We next analyzed the involvement of the proteasome in antigen degradation. γδ T-APCs and moDCs were pulsed for 1 h with FITC-BSA and chased for 24 h in the presence of the proteasome inhibitor lactacystin before analysis by FACS and Western blot. The cytosolic pH is neutral, allowing the study of cytosolic FITC-BSA without interference from the acidic endosomal/lysosomal compartment, in which the FITC fluorescence is quenched. While increasing concentrations of lactacystin increased the residual fluorescence in γδ T-APCs, no difference was detected in moDCs (Fig. S7A). Correspondingly, protein degradation was significantly delayed by lactacystin in γδ T-APCs, but not in moDCs (Fig. S7B). To more accurately examine the relative contribution of the proteasome versus the lysosome to antigen degradation, we pulsed APCs with the self-quenched form of DQ-BSA, which releases its pH-independent fluorescence only after protein degradation. Confirming the delay in FITC-BSA degradation (Fig. 1C), γδ T-APCs continued to release fluorescent degradation products for up to 3 h after the pulse when DQ-BSA was washed away (Fig. 3C). In contrast, moDCs degraded most of the BSA during the pulse and the first 30 min chase period. Rapid decline of the fluorescent signal in moDCs during the chase period might be due to fluorochrome instability or excretion. While the proteasome inhibitor lactacystin did not affect antigen degradation in moDCs, it inhibited about 25% of the proteolysis in γδ T-APCs (Fig. 3D). In addition, the acidification inhibitor NH4Cl and the protease inhibitor leupeptin reduced BSA degradation to a similar extend in both APCs (Fig. 3D). We conclude that the main contribution to proteolysis was provided by endosomal/lysosomal compartments in both APCs; however, in clear contrast to the situation in moDCs, a substantial portion of internalized antigen in γδ T-APCs was exported to the cytosol and degraded by the proteasome.
γδ T-APCs Take Up and Cross-Present Virus-Infected Cellular Debris and Virions.

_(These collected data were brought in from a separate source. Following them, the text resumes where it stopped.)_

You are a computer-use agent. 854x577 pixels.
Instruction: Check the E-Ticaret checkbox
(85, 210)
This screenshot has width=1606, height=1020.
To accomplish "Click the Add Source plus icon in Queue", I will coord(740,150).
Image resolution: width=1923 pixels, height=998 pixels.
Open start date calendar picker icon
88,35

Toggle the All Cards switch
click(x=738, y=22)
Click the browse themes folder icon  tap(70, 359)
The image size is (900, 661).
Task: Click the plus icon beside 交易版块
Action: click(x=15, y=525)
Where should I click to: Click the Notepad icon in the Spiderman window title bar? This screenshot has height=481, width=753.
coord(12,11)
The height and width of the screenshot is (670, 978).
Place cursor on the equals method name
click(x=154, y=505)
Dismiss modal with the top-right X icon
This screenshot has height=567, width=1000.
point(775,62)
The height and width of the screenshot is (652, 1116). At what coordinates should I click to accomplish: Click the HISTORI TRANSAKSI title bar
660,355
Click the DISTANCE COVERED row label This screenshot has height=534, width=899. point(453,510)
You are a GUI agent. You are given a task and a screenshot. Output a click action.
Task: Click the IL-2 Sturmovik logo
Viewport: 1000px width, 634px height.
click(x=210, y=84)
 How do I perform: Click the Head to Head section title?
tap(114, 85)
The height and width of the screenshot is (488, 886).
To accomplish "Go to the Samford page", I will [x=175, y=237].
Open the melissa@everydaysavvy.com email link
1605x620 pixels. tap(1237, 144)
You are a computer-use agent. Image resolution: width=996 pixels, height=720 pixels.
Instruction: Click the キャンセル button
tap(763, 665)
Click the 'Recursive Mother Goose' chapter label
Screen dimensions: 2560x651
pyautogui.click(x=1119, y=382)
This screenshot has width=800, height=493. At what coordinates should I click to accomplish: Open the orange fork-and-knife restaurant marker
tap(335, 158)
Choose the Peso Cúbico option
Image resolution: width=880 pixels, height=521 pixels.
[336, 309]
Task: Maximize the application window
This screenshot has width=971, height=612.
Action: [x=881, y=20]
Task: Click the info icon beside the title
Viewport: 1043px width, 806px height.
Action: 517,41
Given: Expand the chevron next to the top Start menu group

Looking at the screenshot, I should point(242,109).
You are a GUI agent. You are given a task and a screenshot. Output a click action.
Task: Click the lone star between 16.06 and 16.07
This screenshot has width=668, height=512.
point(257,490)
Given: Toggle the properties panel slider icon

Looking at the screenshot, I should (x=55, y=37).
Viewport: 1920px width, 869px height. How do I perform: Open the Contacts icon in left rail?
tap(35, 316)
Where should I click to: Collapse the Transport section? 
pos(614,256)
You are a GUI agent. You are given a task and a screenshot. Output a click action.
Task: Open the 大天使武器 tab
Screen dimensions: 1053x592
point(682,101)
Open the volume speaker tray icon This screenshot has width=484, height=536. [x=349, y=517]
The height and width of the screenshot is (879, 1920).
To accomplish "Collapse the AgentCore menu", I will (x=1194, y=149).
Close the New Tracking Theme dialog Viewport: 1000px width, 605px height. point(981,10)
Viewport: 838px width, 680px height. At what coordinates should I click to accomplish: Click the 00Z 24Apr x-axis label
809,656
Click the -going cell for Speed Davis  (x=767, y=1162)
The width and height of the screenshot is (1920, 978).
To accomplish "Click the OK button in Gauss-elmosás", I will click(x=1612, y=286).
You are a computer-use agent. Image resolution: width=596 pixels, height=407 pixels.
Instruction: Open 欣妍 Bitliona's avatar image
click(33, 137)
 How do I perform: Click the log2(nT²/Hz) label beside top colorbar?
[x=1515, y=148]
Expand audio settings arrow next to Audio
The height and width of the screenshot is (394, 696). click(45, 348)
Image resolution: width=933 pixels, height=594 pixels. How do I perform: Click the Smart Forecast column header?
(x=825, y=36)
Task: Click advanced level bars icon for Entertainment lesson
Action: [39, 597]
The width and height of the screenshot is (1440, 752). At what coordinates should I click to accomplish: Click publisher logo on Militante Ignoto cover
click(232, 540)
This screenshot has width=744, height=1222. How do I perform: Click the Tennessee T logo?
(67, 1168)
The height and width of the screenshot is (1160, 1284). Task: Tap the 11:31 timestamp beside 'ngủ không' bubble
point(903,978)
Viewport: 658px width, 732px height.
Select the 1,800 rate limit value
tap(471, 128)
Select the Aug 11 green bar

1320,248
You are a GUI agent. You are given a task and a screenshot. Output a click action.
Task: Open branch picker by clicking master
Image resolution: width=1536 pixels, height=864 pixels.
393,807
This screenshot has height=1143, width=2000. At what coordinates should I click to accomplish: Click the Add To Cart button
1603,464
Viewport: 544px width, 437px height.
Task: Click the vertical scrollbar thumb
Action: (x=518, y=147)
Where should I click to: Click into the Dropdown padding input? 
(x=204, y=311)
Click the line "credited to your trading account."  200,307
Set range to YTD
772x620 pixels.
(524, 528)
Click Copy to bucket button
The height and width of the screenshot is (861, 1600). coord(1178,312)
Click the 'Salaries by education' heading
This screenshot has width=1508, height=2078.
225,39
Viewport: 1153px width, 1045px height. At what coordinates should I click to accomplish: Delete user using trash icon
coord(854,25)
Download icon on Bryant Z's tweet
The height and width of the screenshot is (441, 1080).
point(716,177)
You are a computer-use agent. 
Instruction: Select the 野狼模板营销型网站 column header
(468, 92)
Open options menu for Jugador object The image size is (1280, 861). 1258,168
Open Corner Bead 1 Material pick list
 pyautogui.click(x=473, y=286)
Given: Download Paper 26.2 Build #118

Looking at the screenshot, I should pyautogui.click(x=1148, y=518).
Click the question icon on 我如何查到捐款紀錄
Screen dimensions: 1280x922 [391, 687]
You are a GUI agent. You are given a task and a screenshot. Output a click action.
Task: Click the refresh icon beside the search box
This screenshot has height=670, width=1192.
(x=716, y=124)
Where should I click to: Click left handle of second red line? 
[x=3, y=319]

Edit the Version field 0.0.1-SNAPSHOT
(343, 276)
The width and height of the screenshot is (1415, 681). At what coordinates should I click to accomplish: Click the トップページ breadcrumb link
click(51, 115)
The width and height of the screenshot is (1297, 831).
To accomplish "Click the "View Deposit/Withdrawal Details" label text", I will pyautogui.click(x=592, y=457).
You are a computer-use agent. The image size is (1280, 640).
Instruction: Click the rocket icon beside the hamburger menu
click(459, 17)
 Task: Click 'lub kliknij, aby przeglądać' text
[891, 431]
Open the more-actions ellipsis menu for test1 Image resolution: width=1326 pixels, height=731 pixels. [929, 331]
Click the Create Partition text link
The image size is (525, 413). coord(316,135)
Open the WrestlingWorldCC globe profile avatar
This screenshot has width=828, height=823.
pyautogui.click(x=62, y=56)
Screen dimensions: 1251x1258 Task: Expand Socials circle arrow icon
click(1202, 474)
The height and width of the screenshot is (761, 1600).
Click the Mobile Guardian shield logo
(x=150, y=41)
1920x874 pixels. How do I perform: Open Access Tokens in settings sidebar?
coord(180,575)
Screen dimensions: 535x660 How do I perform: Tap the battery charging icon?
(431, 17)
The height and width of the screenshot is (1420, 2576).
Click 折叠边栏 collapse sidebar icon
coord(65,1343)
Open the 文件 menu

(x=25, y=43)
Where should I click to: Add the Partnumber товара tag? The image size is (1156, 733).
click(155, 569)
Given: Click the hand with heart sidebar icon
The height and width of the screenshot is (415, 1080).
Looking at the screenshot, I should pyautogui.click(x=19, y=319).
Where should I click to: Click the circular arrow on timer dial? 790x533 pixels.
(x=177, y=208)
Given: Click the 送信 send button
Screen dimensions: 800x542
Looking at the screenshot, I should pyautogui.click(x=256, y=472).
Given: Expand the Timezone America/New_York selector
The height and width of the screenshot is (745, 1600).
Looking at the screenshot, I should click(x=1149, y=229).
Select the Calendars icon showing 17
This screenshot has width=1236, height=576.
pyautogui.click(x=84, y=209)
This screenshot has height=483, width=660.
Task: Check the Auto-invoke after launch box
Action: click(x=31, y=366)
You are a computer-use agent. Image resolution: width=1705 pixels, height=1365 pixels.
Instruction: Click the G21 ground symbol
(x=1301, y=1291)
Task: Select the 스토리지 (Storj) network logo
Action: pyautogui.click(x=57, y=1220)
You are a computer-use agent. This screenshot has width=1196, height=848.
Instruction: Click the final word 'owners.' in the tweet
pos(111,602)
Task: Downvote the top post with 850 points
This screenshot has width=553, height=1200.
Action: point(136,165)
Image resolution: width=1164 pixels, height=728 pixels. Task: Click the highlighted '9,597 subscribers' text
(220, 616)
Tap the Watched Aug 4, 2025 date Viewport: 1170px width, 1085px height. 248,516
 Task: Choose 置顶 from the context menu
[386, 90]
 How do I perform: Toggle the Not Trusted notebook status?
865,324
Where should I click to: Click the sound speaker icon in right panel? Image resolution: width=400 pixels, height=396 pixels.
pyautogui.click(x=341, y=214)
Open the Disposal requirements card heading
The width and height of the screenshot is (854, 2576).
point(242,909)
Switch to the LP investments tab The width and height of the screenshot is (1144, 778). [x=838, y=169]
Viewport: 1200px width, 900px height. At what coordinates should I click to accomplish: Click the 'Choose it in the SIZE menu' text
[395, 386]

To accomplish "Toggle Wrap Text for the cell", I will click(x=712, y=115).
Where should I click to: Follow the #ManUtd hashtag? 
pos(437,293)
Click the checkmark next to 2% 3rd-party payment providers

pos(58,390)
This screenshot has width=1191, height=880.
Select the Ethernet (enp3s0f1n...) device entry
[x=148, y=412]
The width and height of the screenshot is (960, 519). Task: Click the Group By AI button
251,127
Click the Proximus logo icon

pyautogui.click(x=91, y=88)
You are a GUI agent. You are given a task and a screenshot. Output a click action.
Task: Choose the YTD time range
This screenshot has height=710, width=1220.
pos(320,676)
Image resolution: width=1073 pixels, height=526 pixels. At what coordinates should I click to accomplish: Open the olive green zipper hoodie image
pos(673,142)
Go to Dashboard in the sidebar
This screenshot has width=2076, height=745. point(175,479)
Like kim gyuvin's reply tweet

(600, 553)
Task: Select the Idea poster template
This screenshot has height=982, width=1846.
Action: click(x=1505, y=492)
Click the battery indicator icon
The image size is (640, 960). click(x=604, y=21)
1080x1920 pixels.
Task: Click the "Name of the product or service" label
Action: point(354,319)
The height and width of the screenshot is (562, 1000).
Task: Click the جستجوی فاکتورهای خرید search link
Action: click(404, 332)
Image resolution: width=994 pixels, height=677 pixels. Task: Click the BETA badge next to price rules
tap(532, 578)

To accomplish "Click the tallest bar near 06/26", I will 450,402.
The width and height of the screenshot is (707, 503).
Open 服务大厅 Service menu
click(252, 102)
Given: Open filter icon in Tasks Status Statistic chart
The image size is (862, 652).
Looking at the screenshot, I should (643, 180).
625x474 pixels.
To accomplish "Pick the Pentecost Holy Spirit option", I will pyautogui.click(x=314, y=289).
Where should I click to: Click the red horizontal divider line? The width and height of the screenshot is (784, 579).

Up to this point, we limited our analysis to soluble antigen. γδ T-APCs were not able to take up particulate antigen, such as bacteria, zymosan, or beads, which clearly distinguishes these APCs from phagocytes, including moDCs. However, our analysis of the uptake of fluorescently labeled cellular debris from necrotic cells found that γδ T-APCs ingested particles, as demonstrated by confocal microscopy (Fig. 4A). We next investigated whether γδ T-APCs were able to cross-present antigen derived from cellular debris. We incubated γδ T-APCs with debris generated from influenza virus–infected cells, and studied cross-presentation of the influenza matrix protein M1-derived immunodominant peptide M1p58-66 using HLA-A2–restricted, M1p58-66–specific CD8+ T cells as responder cells (10). The functional readout included IFN-γ production in M1p58-66 tetramer–positive responder cells after coculture with APCs. In contrast to debris from noninfected cells, γδ T-APCs incubated with influenza-infected cellular debris induced strong CD8+ T cell responses (Fig. 4B). Responder cells did not become directly activated by debris from influenza-infected cells. Cellular debris was UV irradiated and did not contain live virus, excluding a potential complication by virus infection in our system (see below). We next explored the ability of debris-treated γδ T-APCs to induce proliferation in primary blood CD8+ T cells. γδ T-APCs loaded with debris from influenza-infected cells, but not uninfected cells, led to strong proliferation of M1-specific CD8+ T cells (Fig. 4C).
Fig. 4.
γδ T-APCs take up and cross-present cellular debris. (A) γδ T-APCs (red) were incubated with debris (green), stained with the nuclear dye DRAQ5 (blue), and analyzed by confocal microscopy. A single section in the middle of the cell is shown. Original magnification, 600×. Pictures are representative of two independent experiments. (B) γδ T-APCs were incubated with debris from influenza-infected cells (flu-debris) and cocultured with M1p58-66–specific CD8+ T cells. Results are expressed as percentage of IFN-γ–producing cells, gated on M1p58-66 Tet+ cells (mean ± SEM, n = 4). **P = 0.0054. (C) Blood CD8+ T cells were cocultured with debris-loaded γδ T-APCs, and M1p58-66 Tet+ cells were quantified after 11 days. One of two independent experiments is shown. Negative controls included debris from noninfected cells [debris (no flu)] and infected debris without γδ T-APCs.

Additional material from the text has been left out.